• _WHAT THE EXERCISE ASKS_: State the number of lines in the following data that contain the string "width", and nothing else.

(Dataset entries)
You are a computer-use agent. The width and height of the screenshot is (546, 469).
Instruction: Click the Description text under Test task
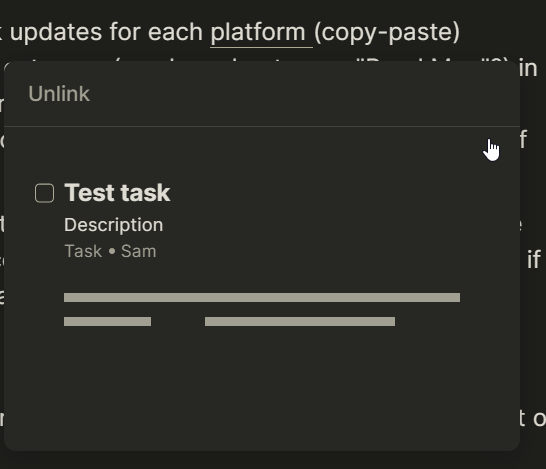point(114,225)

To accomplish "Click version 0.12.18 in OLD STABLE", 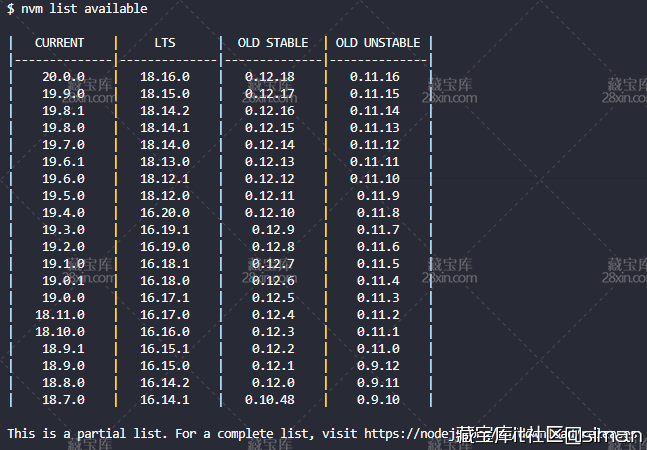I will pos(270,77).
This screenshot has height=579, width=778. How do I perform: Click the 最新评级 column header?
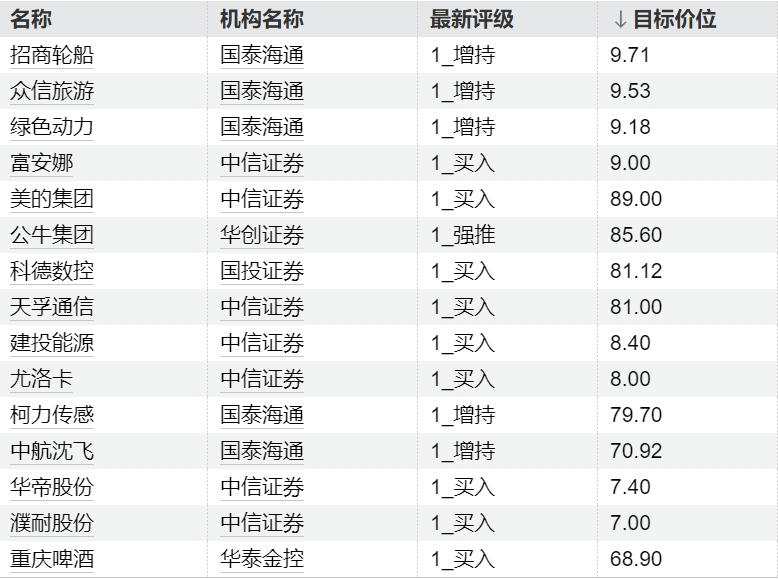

• _RESULT BELOW_: 2